Wednesday 2 October 2019

Rohan Grey’s flawed variation on Positive Money’s Sovereign Money system.


Grey’s variation is set out in this Progressive Pulse article which is not actually written by Grey. The title of the article is “Rohan Grey’s ‘Banking Under Digital Fiat Currency’ Proposal.”

However, Grey gives his blessing to the article in this tweet, so presumably the article is a fair description of Grey’s proposal. I would normally go to the original source of the idea, i.e. Grey’s own article, but that seems to be behind a pay-wall.

The first problem with Grey’s proposal is that it involves the central bank in giving commercial banks the base money they need to make loans in exchange for the mortgages granted by commercial banks. So do central banks do detailed checks on millions of mortgages before dishing out money, or what? This sounds like a bureaucratic nightmare.

Second, central banks are not supposed to be into commerce.

Third, the system gives an artificial preference to banks vis a vis other entities (e.g. non-bank firms and households), and I think we've all had enough of preferential treatment and subsidies for banks. To illustrate, take an economy in stable equilibrium. Banks then spot new and viable lending opportunities.

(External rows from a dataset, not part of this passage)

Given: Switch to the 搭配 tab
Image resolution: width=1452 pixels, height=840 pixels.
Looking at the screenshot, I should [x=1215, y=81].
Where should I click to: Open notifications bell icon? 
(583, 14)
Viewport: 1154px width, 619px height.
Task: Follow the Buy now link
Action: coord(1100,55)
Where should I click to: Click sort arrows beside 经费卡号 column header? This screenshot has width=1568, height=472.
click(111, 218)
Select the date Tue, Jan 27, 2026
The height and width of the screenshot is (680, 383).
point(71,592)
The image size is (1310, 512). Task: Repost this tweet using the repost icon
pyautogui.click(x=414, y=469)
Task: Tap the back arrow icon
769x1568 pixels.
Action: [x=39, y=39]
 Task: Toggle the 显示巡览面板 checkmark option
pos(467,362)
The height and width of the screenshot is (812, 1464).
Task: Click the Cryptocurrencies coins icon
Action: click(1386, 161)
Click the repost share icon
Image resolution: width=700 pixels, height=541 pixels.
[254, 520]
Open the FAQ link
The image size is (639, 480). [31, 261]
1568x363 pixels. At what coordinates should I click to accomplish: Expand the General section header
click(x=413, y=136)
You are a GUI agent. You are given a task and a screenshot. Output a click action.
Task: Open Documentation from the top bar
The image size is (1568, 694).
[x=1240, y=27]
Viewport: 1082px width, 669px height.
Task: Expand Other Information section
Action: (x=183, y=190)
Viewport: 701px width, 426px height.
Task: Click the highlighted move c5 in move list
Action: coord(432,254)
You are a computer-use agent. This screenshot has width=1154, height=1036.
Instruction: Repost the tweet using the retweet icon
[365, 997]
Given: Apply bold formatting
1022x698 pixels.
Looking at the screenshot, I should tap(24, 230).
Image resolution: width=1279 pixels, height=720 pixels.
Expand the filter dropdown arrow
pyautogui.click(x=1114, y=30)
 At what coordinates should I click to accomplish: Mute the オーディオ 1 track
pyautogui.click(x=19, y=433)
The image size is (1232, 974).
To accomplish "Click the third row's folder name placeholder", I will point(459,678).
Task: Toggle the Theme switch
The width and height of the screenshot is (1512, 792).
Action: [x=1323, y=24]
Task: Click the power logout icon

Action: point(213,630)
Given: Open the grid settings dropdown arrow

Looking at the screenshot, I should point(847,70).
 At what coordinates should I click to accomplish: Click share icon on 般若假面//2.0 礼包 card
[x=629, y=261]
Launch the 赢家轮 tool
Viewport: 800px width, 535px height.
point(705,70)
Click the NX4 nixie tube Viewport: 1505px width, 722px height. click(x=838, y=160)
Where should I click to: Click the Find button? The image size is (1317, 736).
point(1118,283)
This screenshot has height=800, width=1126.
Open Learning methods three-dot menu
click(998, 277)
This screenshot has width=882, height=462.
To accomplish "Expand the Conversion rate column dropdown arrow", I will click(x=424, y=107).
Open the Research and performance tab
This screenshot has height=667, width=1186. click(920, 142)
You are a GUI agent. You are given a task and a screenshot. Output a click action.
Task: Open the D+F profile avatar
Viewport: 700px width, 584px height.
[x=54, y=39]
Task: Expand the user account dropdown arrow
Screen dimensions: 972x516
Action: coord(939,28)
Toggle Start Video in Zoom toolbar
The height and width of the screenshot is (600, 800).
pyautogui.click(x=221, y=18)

If the CB supplies them with the necessary base money, demand rises, ergo taxes must be raised (or demand reduced some other way, like cutting public spending) So essentially taxpayers fund the new loans, which doesn’t make sense.

In contrast, under PM’s system, if banks want more funds to lend, they have to attract funds from depositors. That raises interest rates, which means the people who OUGHT to fund loans, i.e. savers, actually fund the extra loans. That ought to give a genuine free market rate of interest, which ought to maximise GDP / output per hour.